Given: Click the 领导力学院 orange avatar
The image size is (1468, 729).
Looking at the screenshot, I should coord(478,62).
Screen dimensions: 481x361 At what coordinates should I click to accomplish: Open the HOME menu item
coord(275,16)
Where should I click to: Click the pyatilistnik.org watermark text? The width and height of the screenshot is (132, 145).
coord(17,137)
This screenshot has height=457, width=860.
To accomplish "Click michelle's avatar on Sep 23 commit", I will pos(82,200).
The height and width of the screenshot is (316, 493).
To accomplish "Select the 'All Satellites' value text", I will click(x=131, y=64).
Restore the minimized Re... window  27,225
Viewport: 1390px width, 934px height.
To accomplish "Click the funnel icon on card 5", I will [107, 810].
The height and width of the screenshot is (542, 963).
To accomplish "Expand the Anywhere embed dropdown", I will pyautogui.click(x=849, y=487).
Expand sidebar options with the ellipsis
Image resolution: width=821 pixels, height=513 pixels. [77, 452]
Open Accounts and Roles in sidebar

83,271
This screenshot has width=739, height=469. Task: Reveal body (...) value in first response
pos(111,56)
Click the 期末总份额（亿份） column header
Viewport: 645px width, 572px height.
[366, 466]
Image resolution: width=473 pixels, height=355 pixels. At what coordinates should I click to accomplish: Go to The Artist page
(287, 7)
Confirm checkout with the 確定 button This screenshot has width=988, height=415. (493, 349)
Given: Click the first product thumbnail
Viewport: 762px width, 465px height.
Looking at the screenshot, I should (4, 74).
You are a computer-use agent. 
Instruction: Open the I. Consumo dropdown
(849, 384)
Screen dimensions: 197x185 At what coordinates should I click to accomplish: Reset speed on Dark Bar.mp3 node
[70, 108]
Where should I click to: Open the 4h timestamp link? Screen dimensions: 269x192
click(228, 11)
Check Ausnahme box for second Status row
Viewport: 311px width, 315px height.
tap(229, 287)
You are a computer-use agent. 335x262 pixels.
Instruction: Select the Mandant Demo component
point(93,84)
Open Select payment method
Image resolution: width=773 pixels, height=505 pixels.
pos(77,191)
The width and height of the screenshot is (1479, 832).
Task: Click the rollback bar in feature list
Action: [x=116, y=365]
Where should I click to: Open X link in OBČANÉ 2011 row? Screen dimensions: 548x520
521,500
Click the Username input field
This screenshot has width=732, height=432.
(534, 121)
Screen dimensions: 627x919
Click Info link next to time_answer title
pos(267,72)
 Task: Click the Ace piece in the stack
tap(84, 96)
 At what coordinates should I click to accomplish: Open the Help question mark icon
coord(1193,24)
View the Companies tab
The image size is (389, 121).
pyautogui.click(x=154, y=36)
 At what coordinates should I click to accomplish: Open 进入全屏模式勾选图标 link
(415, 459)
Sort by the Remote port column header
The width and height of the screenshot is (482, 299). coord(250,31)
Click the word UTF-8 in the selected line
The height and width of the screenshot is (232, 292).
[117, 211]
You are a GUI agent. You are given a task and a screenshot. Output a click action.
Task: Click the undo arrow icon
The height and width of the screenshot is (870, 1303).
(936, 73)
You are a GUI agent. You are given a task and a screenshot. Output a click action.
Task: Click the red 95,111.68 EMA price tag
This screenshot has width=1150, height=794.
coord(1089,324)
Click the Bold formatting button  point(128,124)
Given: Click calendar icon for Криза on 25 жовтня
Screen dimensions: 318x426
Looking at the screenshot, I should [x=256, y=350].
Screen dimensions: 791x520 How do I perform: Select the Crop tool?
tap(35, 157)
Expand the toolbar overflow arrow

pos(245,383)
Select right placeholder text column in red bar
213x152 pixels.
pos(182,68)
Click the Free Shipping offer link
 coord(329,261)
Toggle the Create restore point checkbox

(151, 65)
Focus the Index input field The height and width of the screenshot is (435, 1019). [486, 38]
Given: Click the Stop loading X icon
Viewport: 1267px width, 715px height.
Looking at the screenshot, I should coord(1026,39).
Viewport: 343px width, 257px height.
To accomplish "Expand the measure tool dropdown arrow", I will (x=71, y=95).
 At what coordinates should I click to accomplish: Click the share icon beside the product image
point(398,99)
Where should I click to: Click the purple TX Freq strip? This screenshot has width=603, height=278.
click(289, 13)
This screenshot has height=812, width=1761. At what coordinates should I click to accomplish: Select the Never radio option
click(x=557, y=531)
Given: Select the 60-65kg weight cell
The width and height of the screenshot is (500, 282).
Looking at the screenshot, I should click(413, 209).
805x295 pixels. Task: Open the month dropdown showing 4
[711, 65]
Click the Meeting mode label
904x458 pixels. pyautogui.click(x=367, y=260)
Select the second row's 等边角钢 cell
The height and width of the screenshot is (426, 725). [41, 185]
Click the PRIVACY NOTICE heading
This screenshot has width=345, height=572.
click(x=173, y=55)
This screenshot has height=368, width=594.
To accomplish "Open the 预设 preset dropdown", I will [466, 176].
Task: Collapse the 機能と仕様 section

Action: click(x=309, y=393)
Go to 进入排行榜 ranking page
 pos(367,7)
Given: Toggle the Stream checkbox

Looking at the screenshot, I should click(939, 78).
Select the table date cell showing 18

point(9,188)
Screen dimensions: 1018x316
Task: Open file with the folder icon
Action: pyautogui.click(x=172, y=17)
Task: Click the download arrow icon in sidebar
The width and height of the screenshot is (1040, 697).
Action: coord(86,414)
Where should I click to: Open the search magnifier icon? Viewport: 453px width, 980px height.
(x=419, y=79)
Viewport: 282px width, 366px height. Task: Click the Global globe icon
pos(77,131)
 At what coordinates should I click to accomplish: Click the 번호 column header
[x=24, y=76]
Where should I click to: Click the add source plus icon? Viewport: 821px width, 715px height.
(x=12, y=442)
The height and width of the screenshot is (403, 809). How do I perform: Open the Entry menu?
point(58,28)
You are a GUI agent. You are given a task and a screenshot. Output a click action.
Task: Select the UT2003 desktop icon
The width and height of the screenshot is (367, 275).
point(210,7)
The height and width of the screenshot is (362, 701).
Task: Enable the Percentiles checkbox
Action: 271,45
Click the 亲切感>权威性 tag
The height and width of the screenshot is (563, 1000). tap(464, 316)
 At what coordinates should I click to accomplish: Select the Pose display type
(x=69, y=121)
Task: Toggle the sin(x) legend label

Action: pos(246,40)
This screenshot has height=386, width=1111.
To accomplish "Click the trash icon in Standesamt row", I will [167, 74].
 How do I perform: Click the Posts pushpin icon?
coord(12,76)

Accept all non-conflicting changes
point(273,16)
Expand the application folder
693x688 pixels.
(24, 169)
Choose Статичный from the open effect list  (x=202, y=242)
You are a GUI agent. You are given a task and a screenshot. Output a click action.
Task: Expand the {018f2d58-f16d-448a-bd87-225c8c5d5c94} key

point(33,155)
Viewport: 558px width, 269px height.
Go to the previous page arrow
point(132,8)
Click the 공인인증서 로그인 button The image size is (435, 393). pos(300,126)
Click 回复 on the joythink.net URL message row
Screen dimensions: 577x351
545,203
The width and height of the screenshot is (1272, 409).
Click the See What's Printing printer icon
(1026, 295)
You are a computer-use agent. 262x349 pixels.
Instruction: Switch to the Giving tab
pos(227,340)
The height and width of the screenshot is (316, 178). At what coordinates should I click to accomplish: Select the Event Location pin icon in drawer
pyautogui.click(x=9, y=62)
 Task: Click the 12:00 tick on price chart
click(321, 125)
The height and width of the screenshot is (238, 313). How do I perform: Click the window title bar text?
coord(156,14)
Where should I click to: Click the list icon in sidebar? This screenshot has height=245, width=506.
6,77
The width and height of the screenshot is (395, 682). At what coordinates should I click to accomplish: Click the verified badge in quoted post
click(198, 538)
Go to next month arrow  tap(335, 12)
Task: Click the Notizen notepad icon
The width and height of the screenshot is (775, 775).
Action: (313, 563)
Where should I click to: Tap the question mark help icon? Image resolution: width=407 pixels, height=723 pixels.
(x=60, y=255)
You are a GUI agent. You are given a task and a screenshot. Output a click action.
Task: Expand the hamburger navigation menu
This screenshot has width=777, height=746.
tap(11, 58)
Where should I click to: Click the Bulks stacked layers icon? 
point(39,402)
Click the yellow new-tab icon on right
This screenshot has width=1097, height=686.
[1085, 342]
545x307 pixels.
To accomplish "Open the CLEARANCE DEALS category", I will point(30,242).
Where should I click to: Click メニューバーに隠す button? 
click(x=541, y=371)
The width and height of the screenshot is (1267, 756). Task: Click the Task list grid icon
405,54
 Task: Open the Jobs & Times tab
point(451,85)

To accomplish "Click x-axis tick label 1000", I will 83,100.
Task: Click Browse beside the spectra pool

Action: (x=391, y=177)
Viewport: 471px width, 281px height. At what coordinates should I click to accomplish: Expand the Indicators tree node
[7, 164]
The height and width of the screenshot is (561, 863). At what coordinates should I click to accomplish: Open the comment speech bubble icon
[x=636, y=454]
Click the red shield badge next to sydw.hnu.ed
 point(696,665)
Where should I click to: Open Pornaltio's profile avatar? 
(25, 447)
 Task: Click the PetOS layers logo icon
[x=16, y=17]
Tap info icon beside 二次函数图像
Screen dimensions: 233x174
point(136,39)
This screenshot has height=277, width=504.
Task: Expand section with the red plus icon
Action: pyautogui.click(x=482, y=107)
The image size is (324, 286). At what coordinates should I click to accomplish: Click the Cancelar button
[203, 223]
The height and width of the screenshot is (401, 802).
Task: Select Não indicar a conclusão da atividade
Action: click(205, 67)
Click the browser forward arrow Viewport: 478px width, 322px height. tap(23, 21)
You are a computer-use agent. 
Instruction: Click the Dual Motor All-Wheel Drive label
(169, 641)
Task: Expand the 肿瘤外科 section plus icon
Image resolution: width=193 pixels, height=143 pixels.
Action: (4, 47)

* **Task item**
Copy every line of the listing where the word "computer" appears.

* **Response below**
You are a computer-use agent. 
You are a computer-use agent. 335x262 pixels.
You are a computer-use agent. 262x349 pixels.
You are a computer-use agent. 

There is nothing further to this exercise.